▶ ABOUT THIS TASK
Write the entries out again exactly as they stand, but without the pictures.

(Saved data entries)
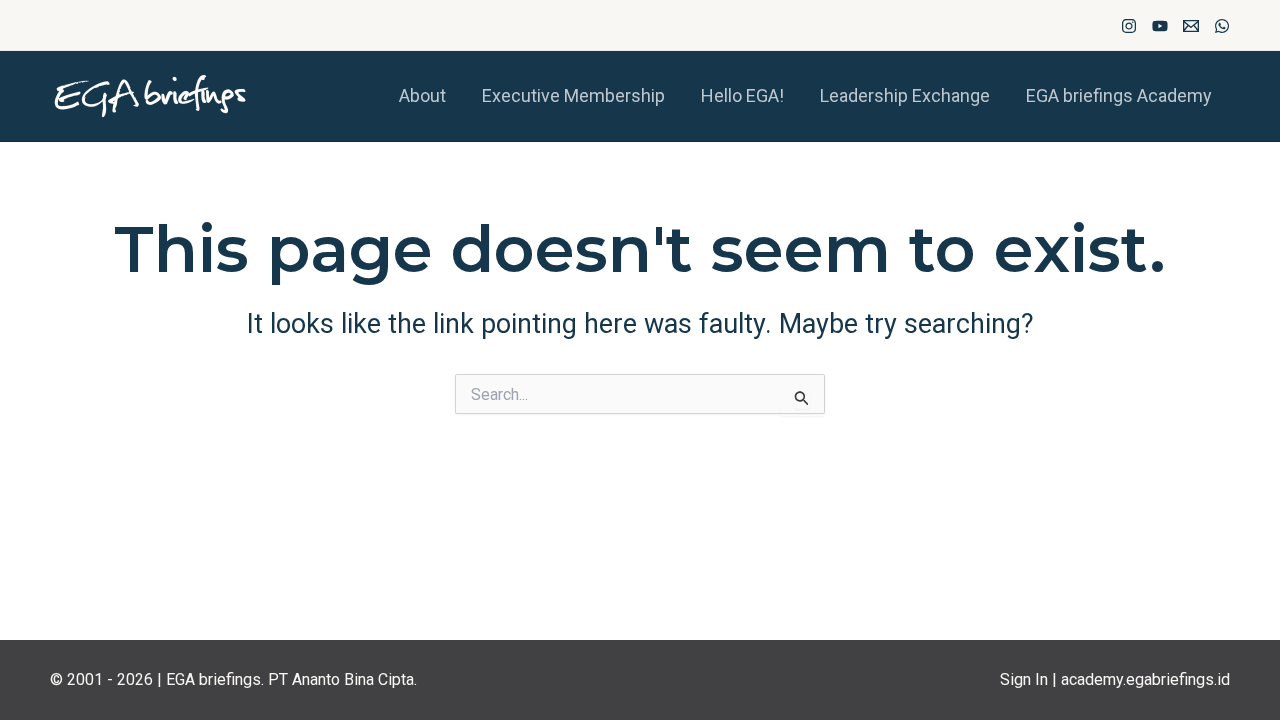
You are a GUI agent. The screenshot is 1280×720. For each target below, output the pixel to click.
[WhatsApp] (1222, 26)
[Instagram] (1129, 26)
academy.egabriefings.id (1145, 679)
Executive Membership (573, 95)
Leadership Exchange (905, 95)
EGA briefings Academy (1119, 95)
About (422, 95)
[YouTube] (1160, 26)
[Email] (1191, 26)
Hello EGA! (742, 95)
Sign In (1024, 679)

▶ EXERCISE OUTPUT
You are a GUI agent. The screenshot is 1280×720. For each target below, output the pixel to click.
[WhatsApp] (1222, 26)
[Instagram] (1129, 26)
academy.egabriefings.id (1145, 679)
Executive Membership (573, 95)
Leadership Exchange (905, 95)
EGA briefings Academy (1119, 95)
About (422, 95)
[YouTube] (1160, 26)
[Email] (1191, 26)
Hello EGA! (742, 95)
Sign In (1024, 679)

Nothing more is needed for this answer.